Victory Legion reopening bittersweet as Ontario legions face uncertain future

Tuesday marked reopening day for the Victory Legion branch in London, and while the Legion executive delayed the opening by one week after emerging from the province-wide lockdown, the move was not without trepidation.

“The unknown is always the hard part that we've got to deal with,” said Victory Legion President Al Miller.

Like restaurants, the Legion must cap its capacity at 10 people. Miller said it’s not enough to take in any real revenue.

The reopening, rather, is about showing support for the community “...and for the veterans that do not have access to the internet or are not computer savvy. They want to put a face to somebody to talk to. They’re probably going through mild depression. They want somebody to talk to in person. They’re old school people like myself.”

The Victory Branch reopening comes as the Legion’s Ontario Command faces the grim reality that its numbers are dwindling.
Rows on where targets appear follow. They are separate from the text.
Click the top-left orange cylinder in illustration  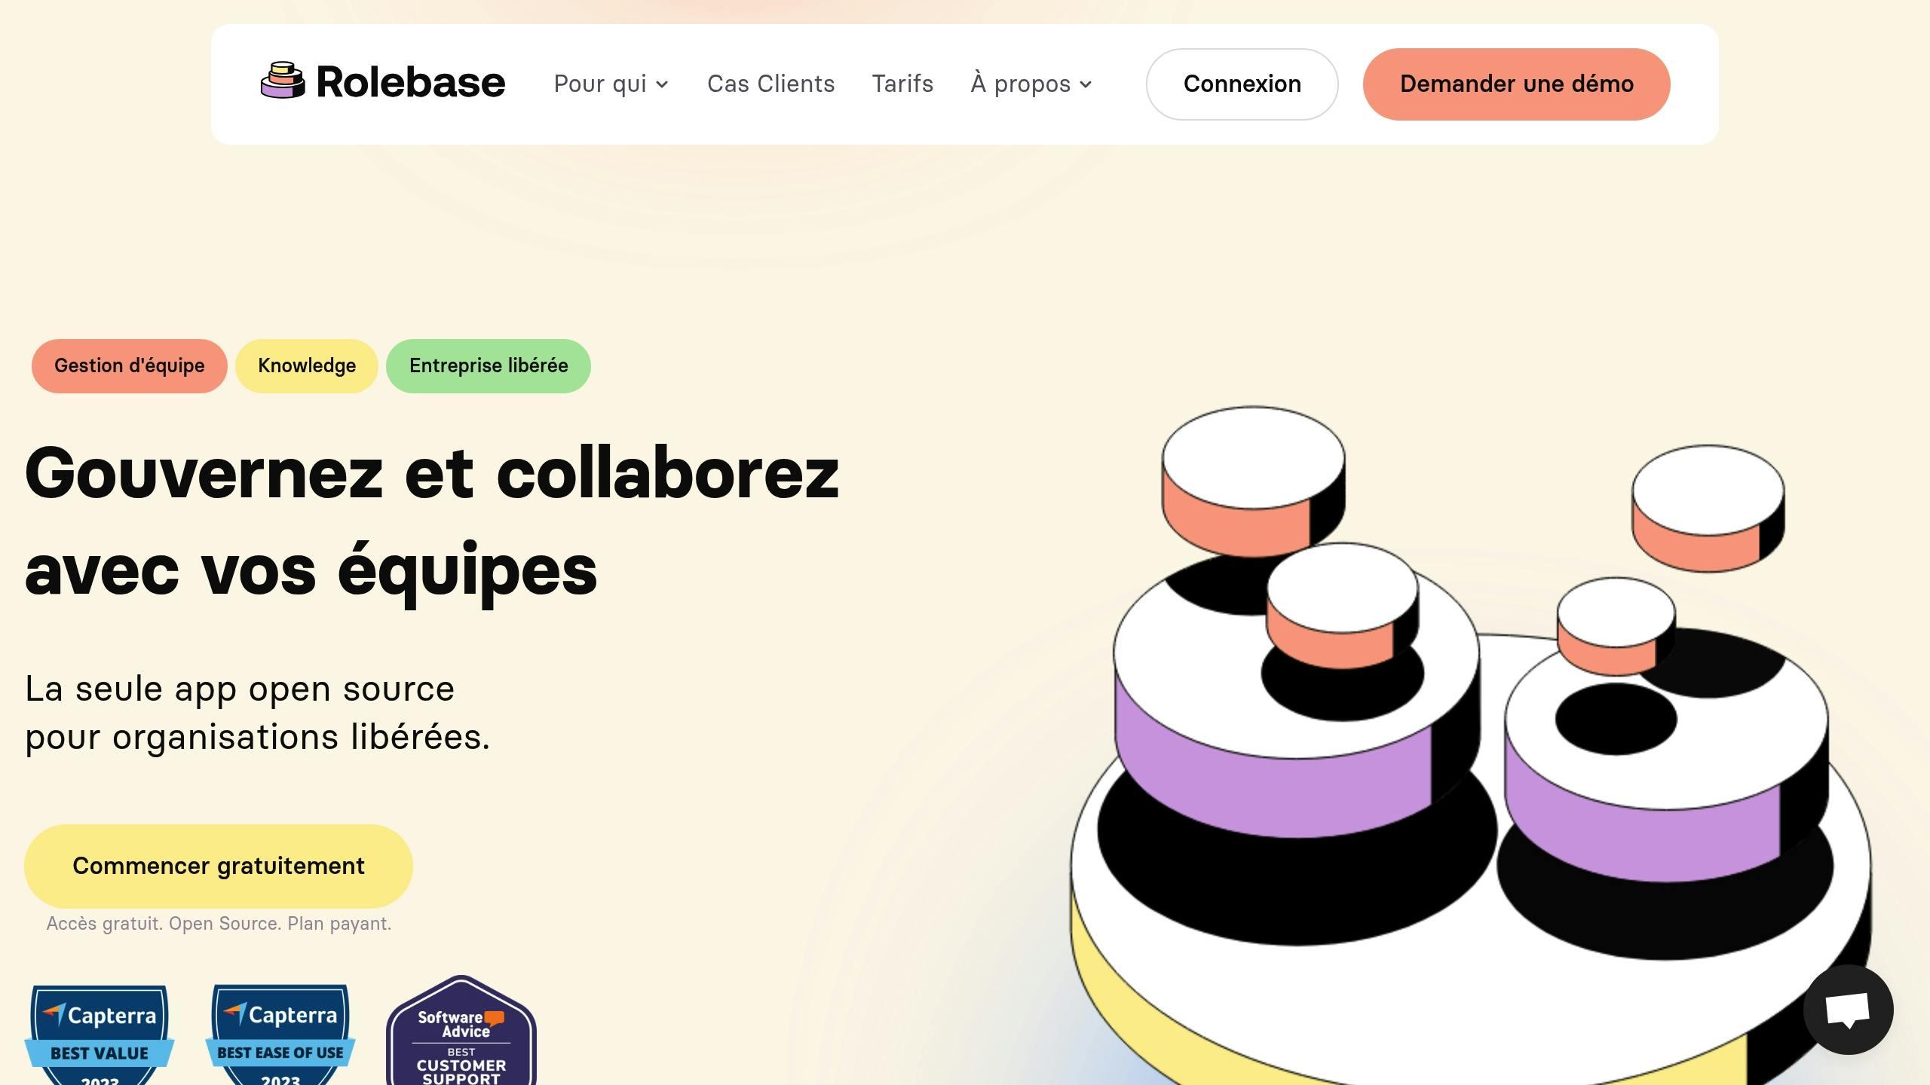(1253, 482)
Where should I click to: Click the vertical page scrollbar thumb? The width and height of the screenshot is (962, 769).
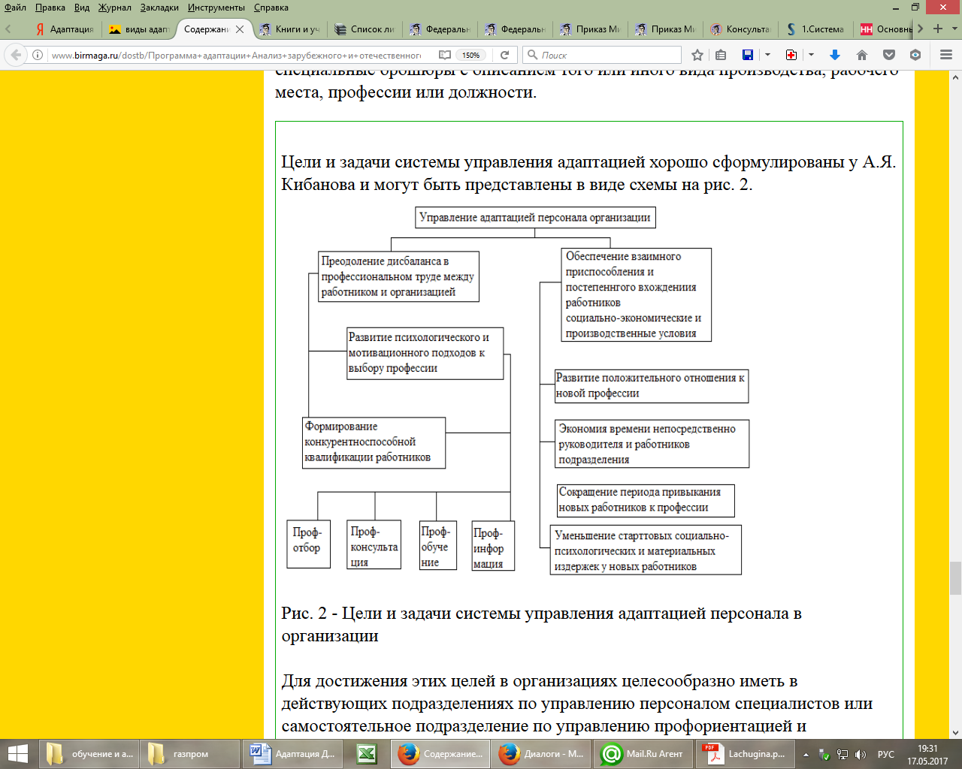tap(955, 578)
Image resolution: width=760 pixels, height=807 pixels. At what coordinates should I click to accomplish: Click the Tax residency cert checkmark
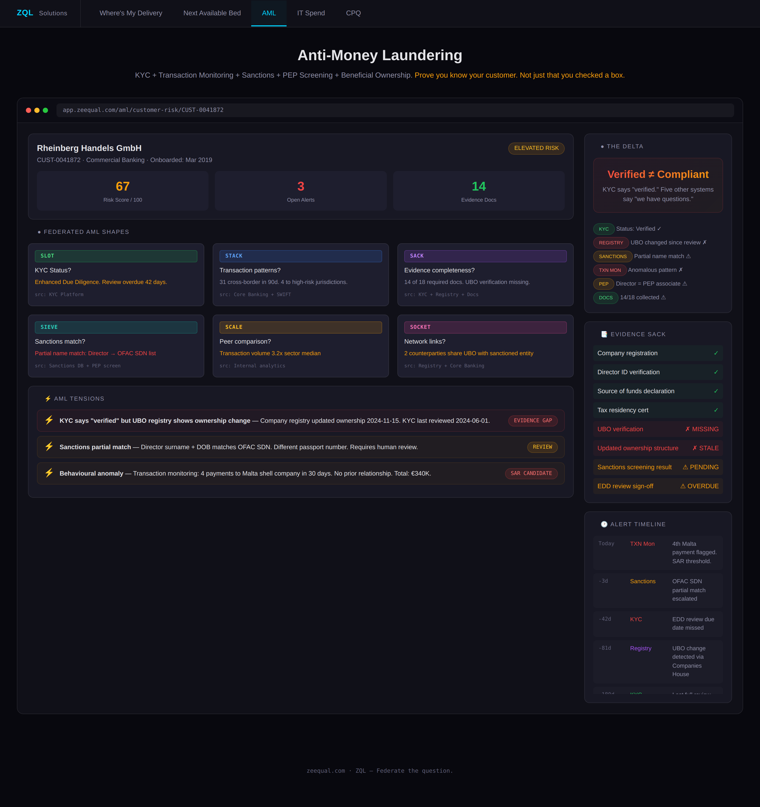point(716,410)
“Branches have struggled and in some cases they’ve amalgamated with other branches,” said Ontario Command Vice President Brian Harris.

According Harris, at least 25 of the province’s 395 legions likely won’t survive.

“We’ve looked at the numbers for the province of Ontario, and depending on how much longer this goes on, rest assured there are going to be branches that are not going to recover from this. And maybe not during the pandemic but immediately after they’re going to find that they’re just not sustainable.”

Harris said when Legions are forced to close it impacts the many programs in place for veterans and their families, such as homelessness programs and disability supports.

“If branches close, that outreach for veterans isn’t going to be there for our communities.”